Records to use »
:::::

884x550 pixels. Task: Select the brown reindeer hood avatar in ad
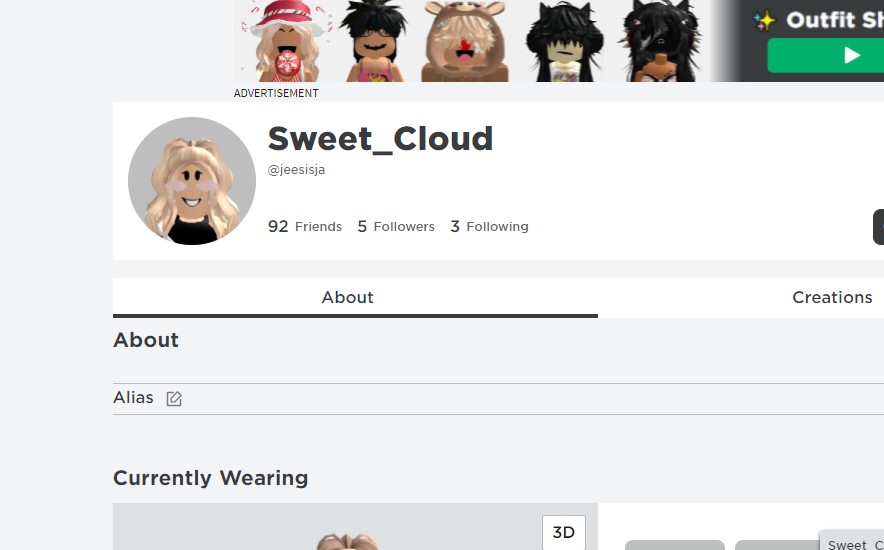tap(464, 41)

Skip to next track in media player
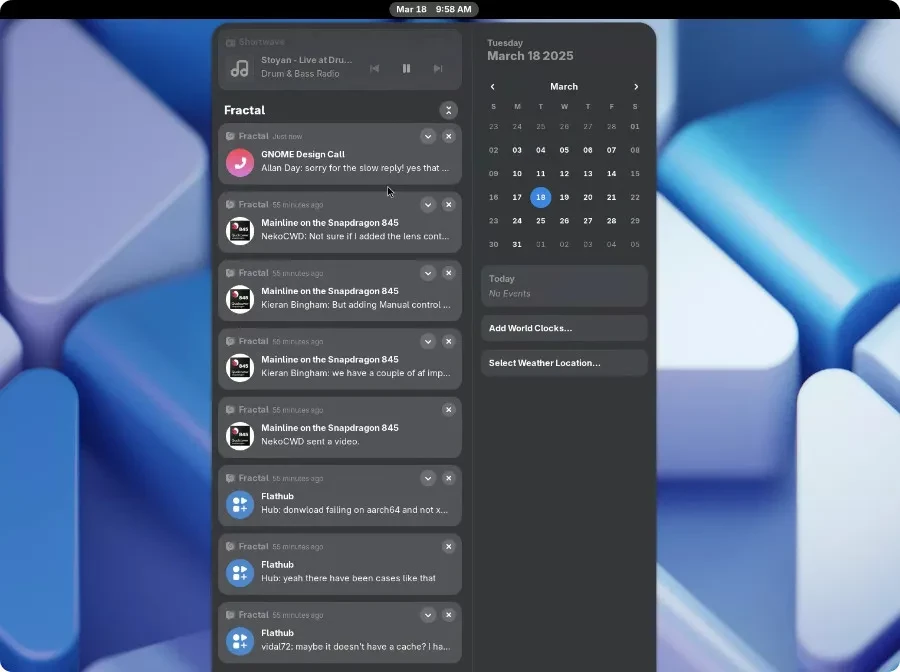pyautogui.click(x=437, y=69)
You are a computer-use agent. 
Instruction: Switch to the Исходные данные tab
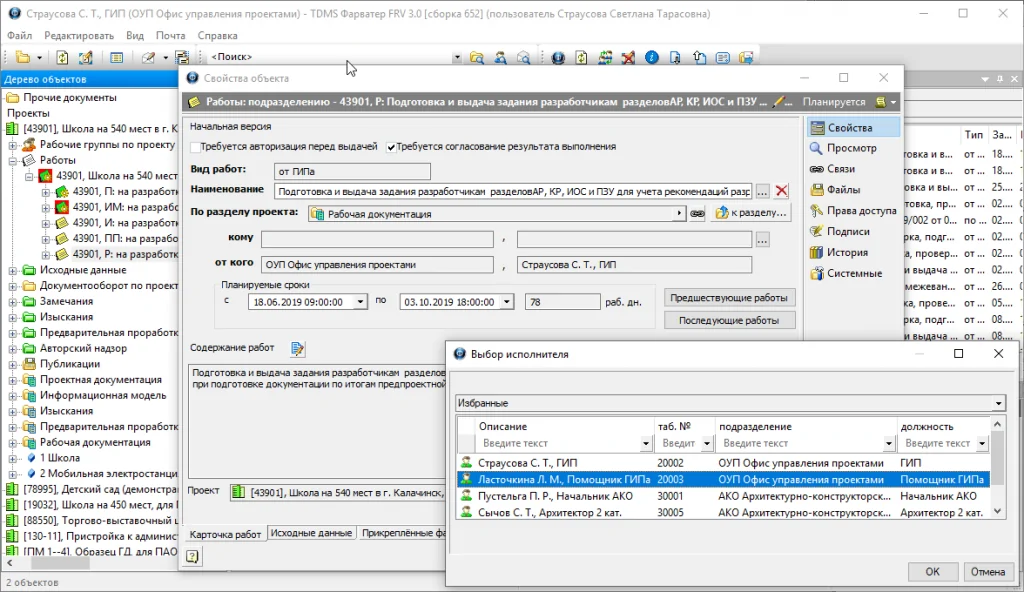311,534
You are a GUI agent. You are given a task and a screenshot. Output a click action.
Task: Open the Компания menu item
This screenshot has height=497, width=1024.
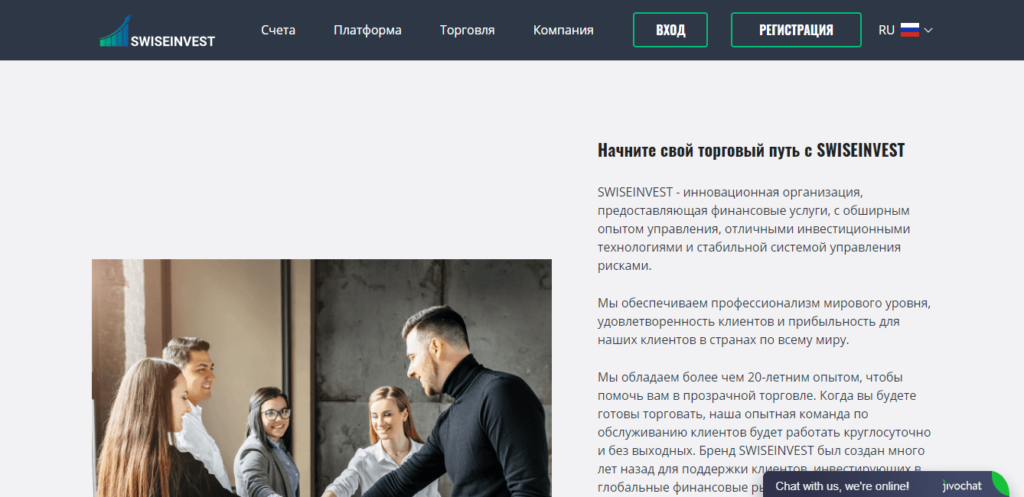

:::::

Required work » Retype nothing except the lines from the first line of the listing above through the line with "Task: Open the Компания menu item", exactly as they stand, and no pictures.

Exercise solution »
884x550 pixels. Task: Select the brown reindeer hood avatar in ad
tap(464, 41)

Skip to next track in media player
pyautogui.click(x=437, y=69)
You are a computer-use agent. 
Instruction: Switch to the Исходные данные tab
311,534
You are a GUI agent. You are given a task and a screenshot. Output a click action.
Task: Open the Компания menu item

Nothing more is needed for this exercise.